### Reading text
[Begin]
How many of you remember when you were in grade school and they had a fire drill? Do you remember that first rush of adrenaline that coursed through your body, that first rush along your nerves of “holy crap, that’s the fire alarm – I wonder if we really have a fire?” Remember the cascade of physical and emotional responses in your body and feelings?

If you were anything like me you were probably half-way out of your chair before you knew it. Yes, intellectually you knew that it probably wasn’t really a fire – I know for me it never was – but that really didn’t make any difference. That alarm signaled danger to you, and it meant get moving and get out of that building.
[End]
### Raw data
[Begin]
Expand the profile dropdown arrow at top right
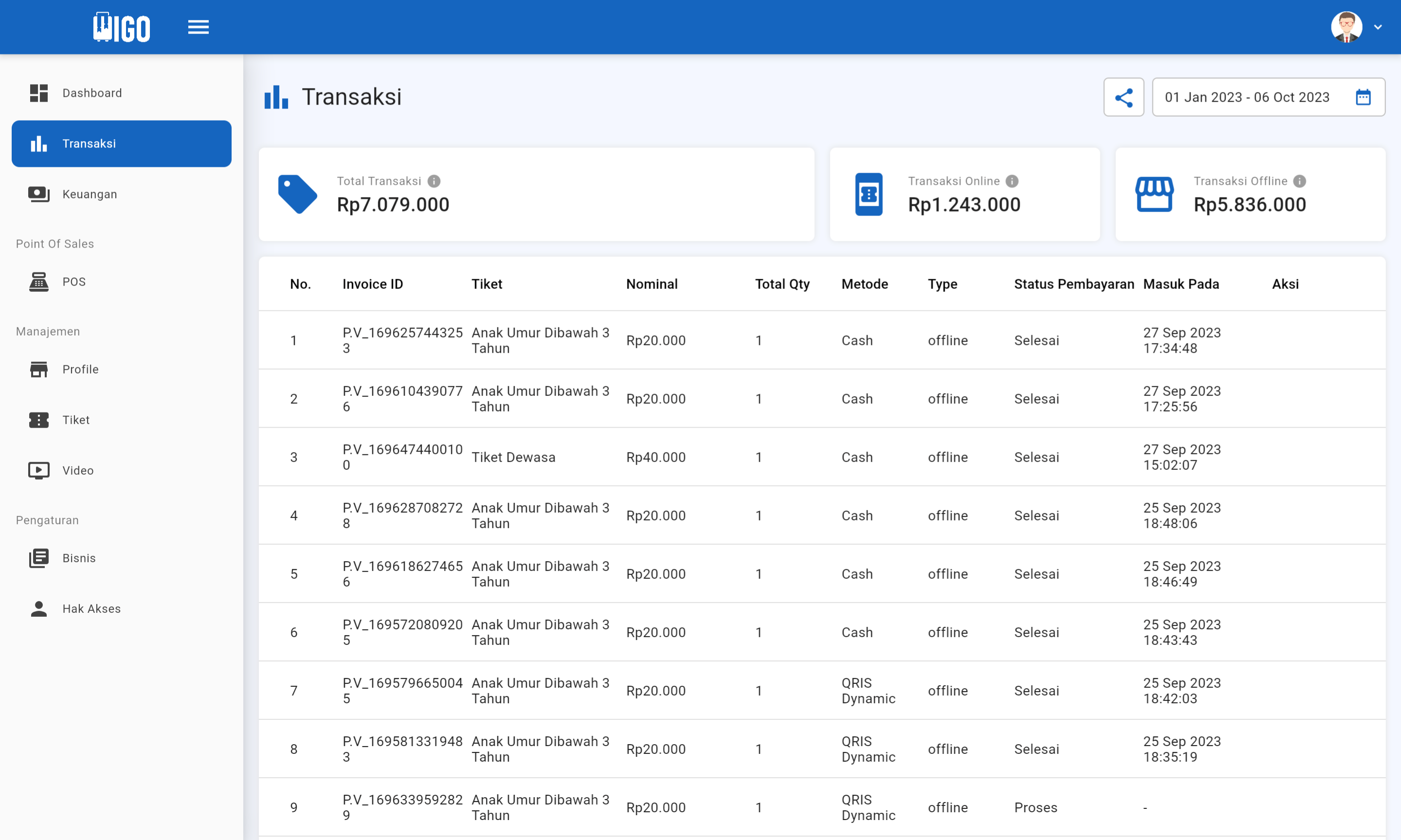The width and height of the screenshot is (1401, 840). point(1378,27)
[End]
### Problem set
1. Condense the paragraph of the fire drill passage that begins "If you were anything like me" into a shorter version that keeps its main facts.
2. Carry on the fire drill passage, picking up right after its final sentence.
The listing is unrelated material.

### Exercise responses
1. Like the writer, you were likely half out of your seat before you realized it. You knew it was probably not a real fire, and for the writer it never was, but that changed nothing. The alarm meant danger and told you to get out of the building.

2.
That alarm wasn’t about sitting around wondering if there was an actual fire. Even the way the alarm sounded made it urgent, a crisis – clanging, loud, insistent. That alarm told us that we needed to get our butts in gear and GET MOVING. And that makes sense, right? Responding to a false alarm was smarter, a better survival technique, then assuming that it was false and, well, getting caught in a fire…

That’s REALLY good logic when it comes to the dangers of the physical world. When real, physical danger threatens we do NOT need to sit around pondering anything – not most of the time. We need to get moving! We can do some re-evaluating once we’ve got some distance between us and the danger.

As I’ve said before that is something you see even in the big land predators like lions and tigers. Scare them (very loud noise, unexpected, for instance, will do the trick) and they are falling over themselves to get away. Only when they’ve already begun running do you see them THEN maybe slow down and look back to see what the heck made that awful noise.


That’s Flight or Fight. That’s the exact thing we need to do when we’re in danger, real, physical danger. Any other response, in the natural world, leaves a creature (or person) too exposed to the risk of injury or death – and (this just in) that’s not a great survival tactic…

But that’s also the source of a terrible amount of anxiety. In the fight/process of overcoming the power of anxiety in our lives we have to start learning to not run when we hear the alarm of Flight or Fight.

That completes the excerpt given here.